False. Senator Sanders has proposed a College for All Act that puts forth 47 billion dollars for free tuition for all four-year universities. This would mostly be paid for by a .5 percent tax on stock trades, a .1 percent tax on bonds, and a .005 percent tax on derivatives. All of these taxes are on Wall Street. This tax would cover 67 percent of the cost, while states would be responsible for the remaining 33 percent. At a rally in Reno, Nevada, Senator Sanders stated, “My opponents say this is a radical idea. It’s an expensive idea. Well, you know, the War in Iraq was pretty damn expensive." Bernie is right. Think of it as taking the taxes we currently pay and re-directing them. Also, think of it as holding those (Wall Street) who destroyed this country to be responsible for fixing it.

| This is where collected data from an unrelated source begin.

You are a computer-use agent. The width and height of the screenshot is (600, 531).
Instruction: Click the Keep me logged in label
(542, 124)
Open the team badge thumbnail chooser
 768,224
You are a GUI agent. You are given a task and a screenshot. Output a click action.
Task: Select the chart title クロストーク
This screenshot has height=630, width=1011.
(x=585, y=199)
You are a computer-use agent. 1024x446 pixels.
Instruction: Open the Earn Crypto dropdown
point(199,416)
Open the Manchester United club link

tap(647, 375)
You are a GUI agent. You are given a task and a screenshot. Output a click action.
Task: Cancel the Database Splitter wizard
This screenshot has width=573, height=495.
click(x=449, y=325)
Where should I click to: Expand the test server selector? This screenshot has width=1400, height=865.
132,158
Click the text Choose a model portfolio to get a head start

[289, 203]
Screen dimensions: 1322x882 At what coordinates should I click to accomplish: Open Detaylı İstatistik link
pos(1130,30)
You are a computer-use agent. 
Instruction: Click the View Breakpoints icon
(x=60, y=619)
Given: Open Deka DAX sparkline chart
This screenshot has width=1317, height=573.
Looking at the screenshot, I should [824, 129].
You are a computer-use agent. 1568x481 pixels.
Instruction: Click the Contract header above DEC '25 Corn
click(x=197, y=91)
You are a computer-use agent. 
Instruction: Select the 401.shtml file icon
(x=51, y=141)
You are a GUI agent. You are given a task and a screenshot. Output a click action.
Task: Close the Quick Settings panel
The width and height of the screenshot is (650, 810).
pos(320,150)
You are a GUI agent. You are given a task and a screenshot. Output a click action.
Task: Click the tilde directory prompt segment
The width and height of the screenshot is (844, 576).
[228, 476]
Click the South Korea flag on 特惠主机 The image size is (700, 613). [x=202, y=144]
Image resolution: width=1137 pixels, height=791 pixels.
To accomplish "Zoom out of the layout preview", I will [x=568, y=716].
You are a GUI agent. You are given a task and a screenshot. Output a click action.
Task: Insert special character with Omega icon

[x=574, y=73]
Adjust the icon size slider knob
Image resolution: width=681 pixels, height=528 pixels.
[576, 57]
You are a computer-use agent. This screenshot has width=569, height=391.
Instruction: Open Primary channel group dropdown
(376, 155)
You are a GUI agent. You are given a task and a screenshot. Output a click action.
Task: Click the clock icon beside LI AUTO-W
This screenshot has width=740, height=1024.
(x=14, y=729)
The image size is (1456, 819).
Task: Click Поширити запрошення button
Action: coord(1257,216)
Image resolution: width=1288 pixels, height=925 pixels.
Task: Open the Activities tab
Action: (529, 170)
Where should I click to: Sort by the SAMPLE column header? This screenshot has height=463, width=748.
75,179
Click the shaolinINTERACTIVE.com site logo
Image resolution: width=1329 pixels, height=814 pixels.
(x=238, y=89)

3. “But he’s a socialist!"

You’ve probably heard from your Republican counterparts that Senator Sanders is a socialist — and they’re correct. However, he is a democratic-socialist. What does this mean? It means standing up against the fact that 90 percent of this country’s wealth is going to the top one-tenth of one percent. It is believing that America, like any other major country, should provide healthcare and family paid leave as a human right and not a privilege. It is fighting for the idea that all Americans deserve an education so that they are given the same opportunities in order to achieve their own American dream. Above all, it is believing that when so few have so much, and so many have so little, there is a problem that must be fixed. So, if Bernie Sanders is a democratic-socialist, so am I.

4. “Sanders isn’t qualified."

Senator Sanders served as the Mayor of Burlington, Vermont from 1981 to 1989, a U.S. Representative from Vermont from 1991 to 2007, and has been a U.S. Senator since 2007 as well as having been reelected in 2012. Unlike his opponents, Senator Sanders has always fought for equal rights. In 1962, Sanders led a rally to protest segregated campus housing at the University of Chicago. In office, Senator Sanders voted against the Defense of Marriage Act in 1996 stating, “If people are in love, they should be able to get married in this country.” Senator Sanders also voted against making the Patriot Act permanent, voted against constitutionally defining marriage as between one man and one woman, and voted against a constitutional amendment banning same-sex marriage. Unlike Hillary Clinton, Sanders has been consistent when fighting for minorities. He didn’t change his opinions to benefit himself, unlike his opponent. Regardless of what Clinton supporters say, I prefer a candidate who has been consistent in the fight for equal rights.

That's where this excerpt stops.